■ Exercise objective ■
Word for word, retype the records below.

■ Exercise input ■
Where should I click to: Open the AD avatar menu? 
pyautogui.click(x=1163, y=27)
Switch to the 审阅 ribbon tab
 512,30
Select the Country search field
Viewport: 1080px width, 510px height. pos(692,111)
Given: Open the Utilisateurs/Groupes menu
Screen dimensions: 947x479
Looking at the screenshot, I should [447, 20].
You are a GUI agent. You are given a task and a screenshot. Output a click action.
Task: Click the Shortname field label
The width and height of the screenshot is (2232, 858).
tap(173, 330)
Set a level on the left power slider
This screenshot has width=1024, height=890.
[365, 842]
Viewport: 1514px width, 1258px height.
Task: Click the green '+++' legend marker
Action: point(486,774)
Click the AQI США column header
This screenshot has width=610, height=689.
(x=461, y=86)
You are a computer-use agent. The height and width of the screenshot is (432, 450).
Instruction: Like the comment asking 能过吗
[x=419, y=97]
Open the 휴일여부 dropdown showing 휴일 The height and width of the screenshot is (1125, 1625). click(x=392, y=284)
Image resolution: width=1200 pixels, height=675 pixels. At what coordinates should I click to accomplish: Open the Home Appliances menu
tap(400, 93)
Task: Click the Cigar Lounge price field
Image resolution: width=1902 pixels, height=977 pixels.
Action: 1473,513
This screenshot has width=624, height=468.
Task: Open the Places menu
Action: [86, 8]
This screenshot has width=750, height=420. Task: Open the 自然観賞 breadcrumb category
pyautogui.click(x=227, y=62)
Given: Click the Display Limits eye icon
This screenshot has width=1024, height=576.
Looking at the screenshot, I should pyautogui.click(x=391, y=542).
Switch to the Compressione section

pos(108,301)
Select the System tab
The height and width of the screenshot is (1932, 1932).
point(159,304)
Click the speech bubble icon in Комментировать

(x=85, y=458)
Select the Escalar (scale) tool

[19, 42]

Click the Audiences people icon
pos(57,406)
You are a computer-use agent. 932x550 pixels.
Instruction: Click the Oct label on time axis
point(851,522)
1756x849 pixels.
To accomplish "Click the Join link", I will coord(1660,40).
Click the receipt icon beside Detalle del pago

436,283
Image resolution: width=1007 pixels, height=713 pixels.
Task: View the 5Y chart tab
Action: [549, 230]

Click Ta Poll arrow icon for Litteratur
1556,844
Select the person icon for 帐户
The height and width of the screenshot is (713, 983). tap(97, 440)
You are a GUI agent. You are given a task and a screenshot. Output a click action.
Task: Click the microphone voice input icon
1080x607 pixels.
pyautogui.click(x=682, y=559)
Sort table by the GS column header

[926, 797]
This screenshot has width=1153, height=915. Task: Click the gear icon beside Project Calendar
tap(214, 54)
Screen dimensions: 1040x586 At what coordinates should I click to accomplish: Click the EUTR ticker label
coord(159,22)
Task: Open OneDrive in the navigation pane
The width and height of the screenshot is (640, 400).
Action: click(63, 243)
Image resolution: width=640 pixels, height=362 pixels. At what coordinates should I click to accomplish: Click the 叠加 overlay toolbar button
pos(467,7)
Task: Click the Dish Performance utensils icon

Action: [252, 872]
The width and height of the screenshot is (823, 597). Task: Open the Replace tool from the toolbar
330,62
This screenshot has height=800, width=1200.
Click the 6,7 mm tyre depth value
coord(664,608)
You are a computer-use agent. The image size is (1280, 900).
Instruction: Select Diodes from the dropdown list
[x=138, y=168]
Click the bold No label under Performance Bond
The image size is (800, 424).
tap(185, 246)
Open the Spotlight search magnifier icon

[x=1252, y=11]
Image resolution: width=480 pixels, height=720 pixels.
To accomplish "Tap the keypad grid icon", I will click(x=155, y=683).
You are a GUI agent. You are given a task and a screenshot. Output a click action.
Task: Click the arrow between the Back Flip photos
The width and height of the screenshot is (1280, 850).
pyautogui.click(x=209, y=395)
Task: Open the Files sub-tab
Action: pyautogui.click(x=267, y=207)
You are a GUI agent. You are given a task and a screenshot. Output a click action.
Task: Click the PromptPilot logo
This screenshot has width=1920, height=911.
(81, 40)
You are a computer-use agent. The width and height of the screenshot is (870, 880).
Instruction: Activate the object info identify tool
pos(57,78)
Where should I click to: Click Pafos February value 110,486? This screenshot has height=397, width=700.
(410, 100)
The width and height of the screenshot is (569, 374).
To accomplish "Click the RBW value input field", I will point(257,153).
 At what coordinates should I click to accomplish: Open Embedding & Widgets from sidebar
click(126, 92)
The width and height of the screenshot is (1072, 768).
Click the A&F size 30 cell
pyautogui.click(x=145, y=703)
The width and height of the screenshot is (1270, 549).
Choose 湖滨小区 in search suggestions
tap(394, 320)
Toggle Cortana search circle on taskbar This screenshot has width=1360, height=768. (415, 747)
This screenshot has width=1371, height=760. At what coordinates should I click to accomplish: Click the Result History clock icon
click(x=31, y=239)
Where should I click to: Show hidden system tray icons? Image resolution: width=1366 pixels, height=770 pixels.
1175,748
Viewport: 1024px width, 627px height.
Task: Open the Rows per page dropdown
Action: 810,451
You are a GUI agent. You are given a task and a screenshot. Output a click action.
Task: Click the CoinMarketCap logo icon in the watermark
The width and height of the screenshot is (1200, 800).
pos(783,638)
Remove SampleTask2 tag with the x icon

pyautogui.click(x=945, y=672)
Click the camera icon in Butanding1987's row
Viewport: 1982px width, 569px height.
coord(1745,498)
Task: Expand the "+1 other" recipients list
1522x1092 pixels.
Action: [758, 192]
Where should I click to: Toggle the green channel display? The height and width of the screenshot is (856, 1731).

■ Response for this exercise ■
Where should I click to: Open the AD avatar menu? 
pyautogui.click(x=1163, y=27)
Switch to the 审阅 ribbon tab
 512,30
Select the Country search field
Viewport: 1080px width, 510px height. pos(692,111)
Given: Open the Utilisateurs/Groupes menu
Screen dimensions: 947x479
Looking at the screenshot, I should [447, 20].
You are a GUI agent. You are given a task and a screenshot. Output a click action.
Task: Click the Shortname field label
The width and height of the screenshot is (2232, 858).
tap(173, 330)
Set a level on the left power slider
This screenshot has width=1024, height=890.
[365, 842]
Viewport: 1514px width, 1258px height.
Task: Click the green '+++' legend marker
Action: point(486,774)
Click the AQI США column header
This screenshot has width=610, height=689.
(x=461, y=86)
You are a computer-use agent. The height and width of the screenshot is (432, 450).
Instruction: Like the comment asking 能过吗
[x=419, y=97]
Open the 휴일여부 dropdown showing 휴일 The height and width of the screenshot is (1125, 1625). click(x=392, y=284)
Image resolution: width=1200 pixels, height=675 pixels. At what coordinates should I click to accomplish: Open the Home Appliances menu
tap(400, 93)
Task: Click the Cigar Lounge price field
Image resolution: width=1902 pixels, height=977 pixels.
Action: 1473,513
This screenshot has width=624, height=468.
Task: Open the Places menu
Action: [86, 8]
This screenshot has width=750, height=420. Task: Open the 自然観賞 breadcrumb category
pyautogui.click(x=227, y=62)
Given: Click the Display Limits eye icon
This screenshot has width=1024, height=576.
Looking at the screenshot, I should pyautogui.click(x=391, y=542).
Switch to the Compressione section

pos(108,301)
Select the System tab
The height and width of the screenshot is (1932, 1932).
point(159,304)
Click the speech bubble icon in Комментировать

(x=85, y=458)
Select the Escalar (scale) tool

[19, 42]

Click the Audiences people icon
pos(57,406)
You are a computer-use agent. 932x550 pixels.
Instruction: Click the Oct label on time axis
point(851,522)
1756x849 pixels.
To accomplish "Click the Join link", I will coord(1660,40).
Click the receipt icon beside Detalle del pago

436,283
Image resolution: width=1007 pixels, height=713 pixels.
Task: View the 5Y chart tab
Action: [549, 230]

Click Ta Poll arrow icon for Litteratur
1556,844
Select the person icon for 帐户
The height and width of the screenshot is (713, 983). tap(97, 440)
You are a GUI agent. You are given a task and a screenshot. Output a click action.
Task: Click the microphone voice input icon
1080x607 pixels.
pyautogui.click(x=682, y=559)
Sort table by the GS column header

[926, 797]
This screenshot has width=1153, height=915. Task: Click the gear icon beside Project Calendar
tap(214, 54)
Screen dimensions: 1040x586 At what coordinates should I click to accomplish: Click the EUTR ticker label
coord(159,22)
Task: Open OneDrive in the navigation pane
The width and height of the screenshot is (640, 400).
Action: click(63, 243)
Image resolution: width=640 pixels, height=362 pixels. At what coordinates should I click to accomplish: Click the 叠加 overlay toolbar button
pos(467,7)
Task: Click the Dish Performance utensils icon

Action: [252, 872]
The width and height of the screenshot is (823, 597). Task: Open the Replace tool from the toolbar
330,62
This screenshot has height=800, width=1200.
Click the 6,7 mm tyre depth value
coord(664,608)
You are a computer-use agent. The image size is (1280, 900).
Instruction: Select Diodes from the dropdown list
[x=138, y=168]
Click the bold No label under Performance Bond
The image size is (800, 424).
tap(185, 246)
Open the Spotlight search magnifier icon

[x=1252, y=11]
Image resolution: width=480 pixels, height=720 pixels.
To accomplish "Tap the keypad grid icon", I will click(x=155, y=683).
You are a GUI agent. You are given a task and a screenshot. Output a click action.
Task: Click the arrow between the Back Flip photos
The width and height of the screenshot is (1280, 850).
pyautogui.click(x=209, y=395)
Task: Open the Files sub-tab
Action: pyautogui.click(x=267, y=207)
You are a GUI agent. You are given a task and a screenshot. Output a click action.
Task: Click the PromptPilot logo
This screenshot has width=1920, height=911.
(81, 40)
You are a computer-use agent. The width and height of the screenshot is (870, 880).
Instruction: Activate the object info identify tool
pos(57,78)
Where should I click to: Click Pafos February value 110,486? This screenshot has height=397, width=700.
(410, 100)
The width and height of the screenshot is (569, 374).
To accomplish "Click the RBW value input field", I will point(257,153).
 At what coordinates should I click to accomplish: Open Embedding & Widgets from sidebar
click(126, 92)
The width and height of the screenshot is (1072, 768).
Click the A&F size 30 cell
pyautogui.click(x=145, y=703)
The width and height of the screenshot is (1270, 549).
Choose 湖滨小区 in search suggestions
tap(394, 320)
Toggle Cortana search circle on taskbar This screenshot has width=1360, height=768. (415, 747)
This screenshot has width=1371, height=760. At what coordinates should I click to accomplish: Click the Result History clock icon
click(x=31, y=239)
Where should I click to: Show hidden system tray icons? Image resolution: width=1366 pixels, height=770 pixels.
1175,748
Viewport: 1024px width, 627px height.
Task: Open the Rows per page dropdown
Action: 810,451
You are a GUI agent. You are given a task and a screenshot. Output a click action.
Task: Click the CoinMarketCap logo icon in the watermark
The width and height of the screenshot is (1200, 800).
pos(783,638)
Remove SampleTask2 tag with the x icon

pyautogui.click(x=945, y=672)
Click the camera icon in Butanding1987's row
Viewport: 1982px width, 569px height.
coord(1745,498)
Task: Expand the "+1 other" recipients list
1522x1092 pixels.
Action: [758, 192]
Where should I click to: Toggle the green channel display? The height and width of the screenshot is (856, 1731).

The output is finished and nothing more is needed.